§ **Your assignment**: What the response needs is every record, repeated verbatim, and no images.

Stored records

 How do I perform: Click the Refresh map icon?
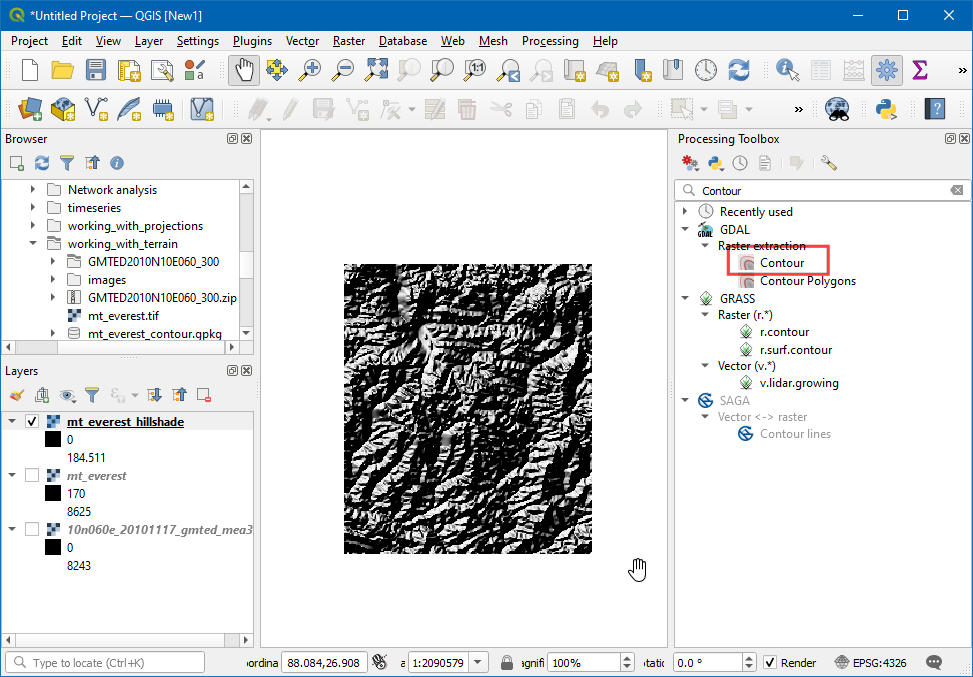(739, 70)
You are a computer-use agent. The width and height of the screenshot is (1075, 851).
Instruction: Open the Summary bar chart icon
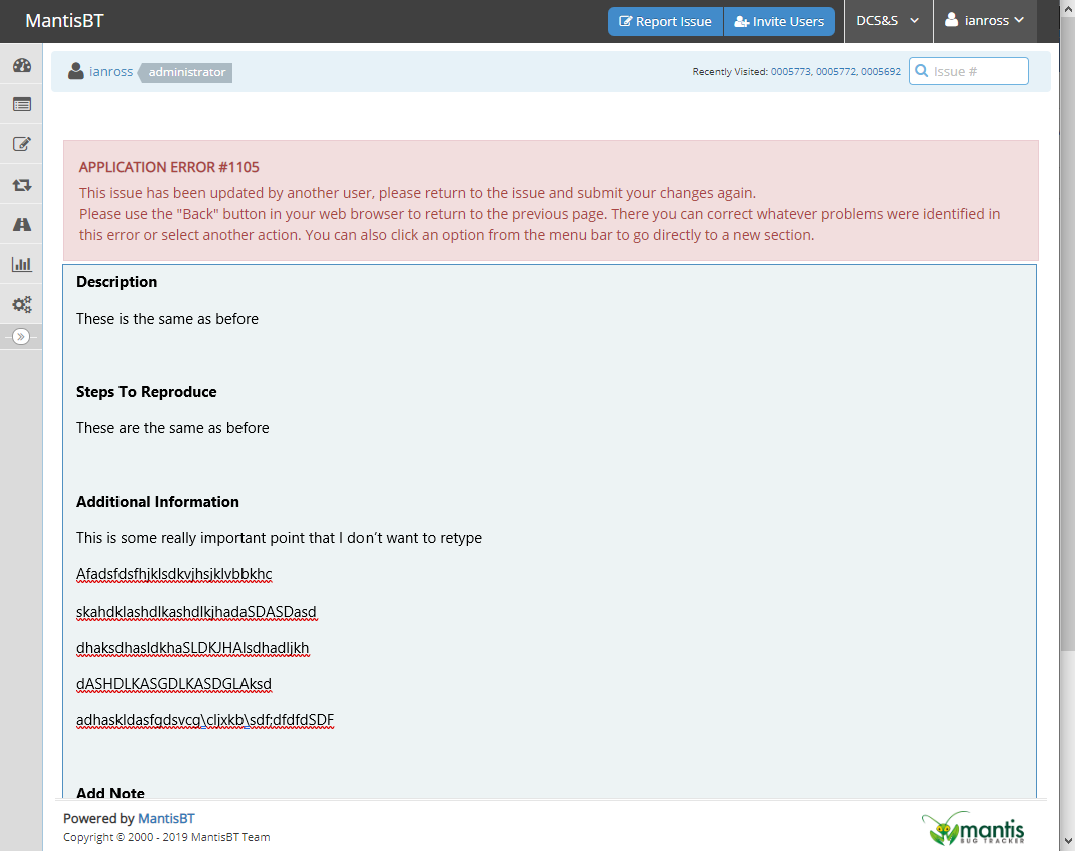(x=21, y=265)
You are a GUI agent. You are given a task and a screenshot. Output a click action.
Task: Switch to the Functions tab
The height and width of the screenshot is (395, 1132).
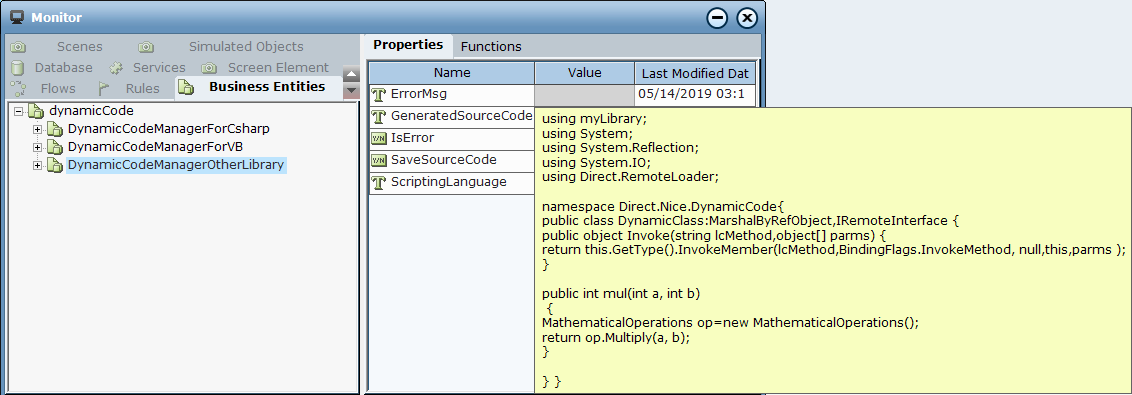click(x=491, y=46)
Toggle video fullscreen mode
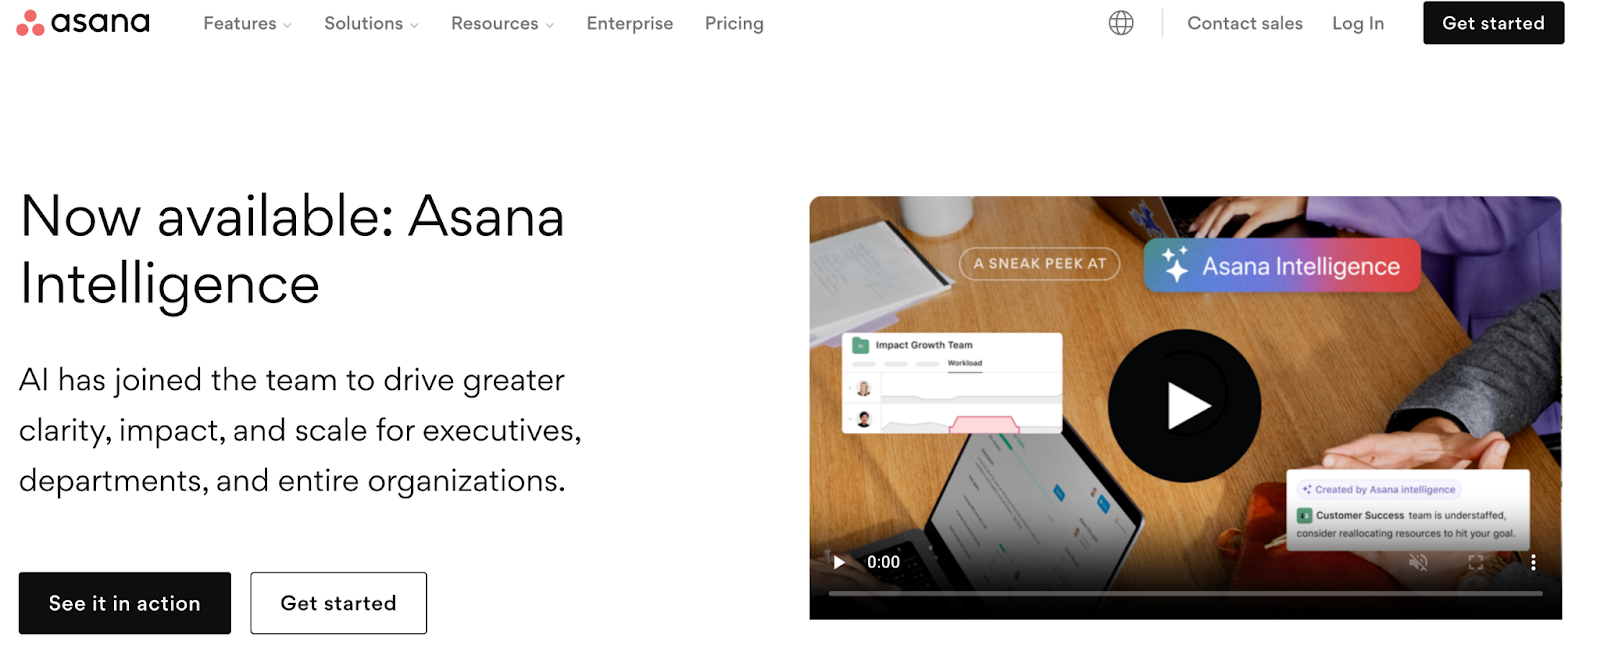The width and height of the screenshot is (1600, 655). pos(1475,562)
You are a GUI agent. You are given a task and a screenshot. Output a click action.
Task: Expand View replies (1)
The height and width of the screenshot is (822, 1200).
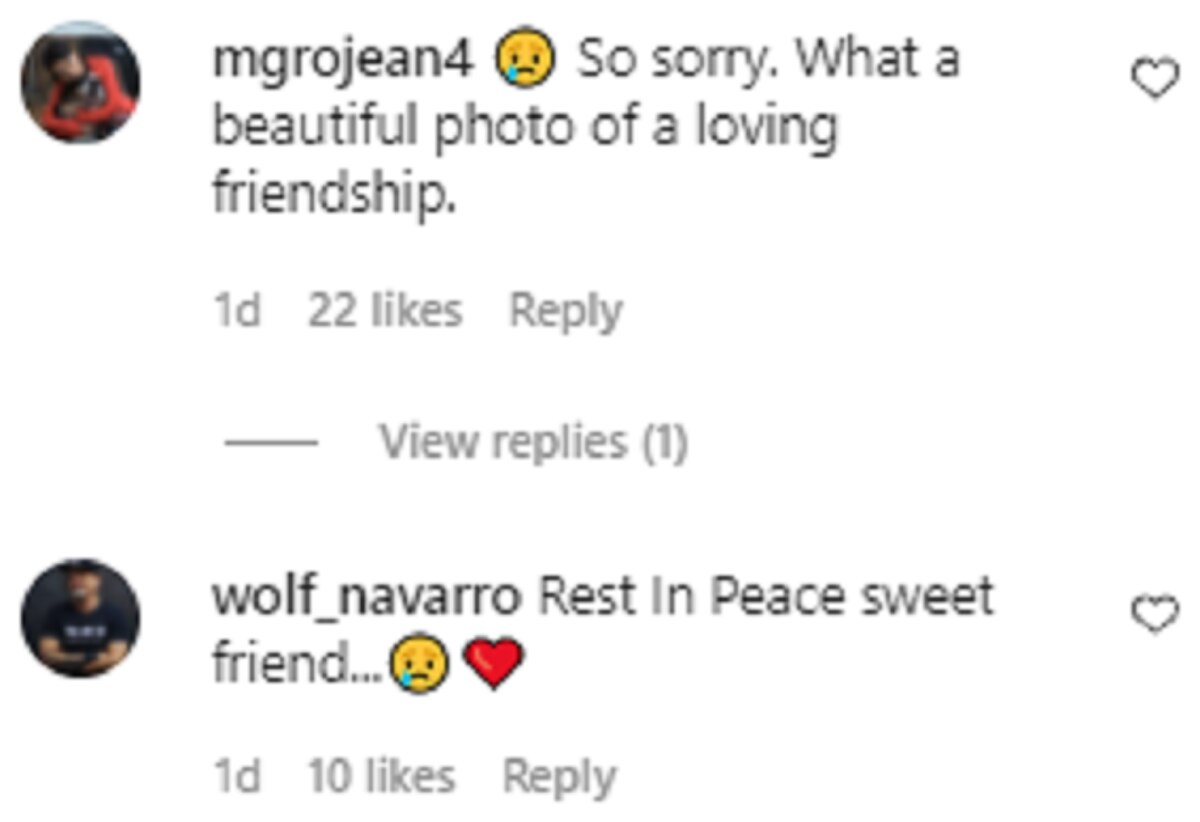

§ **Response below**:
 How do I perform: Click the Refresh map icon?
(739, 70)
You are a computer-use agent. The width and height of the screenshot is (1075, 851).
Instruction: Open the Summary bar chart icon
(x=21, y=265)
You are a GUI agent. You are given a task and a screenshot. Output a click action.
Task: Switch to the Functions tab
The height and width of the screenshot is (395, 1132).
click(x=491, y=46)
Toggle video fullscreen mode
The width and height of the screenshot is (1600, 655). pos(1475,562)
You are a GUI agent. You are given a task and a screenshot. Output a click action.
Task: Expand View replies (1)
The height and width of the screenshot is (822, 1200).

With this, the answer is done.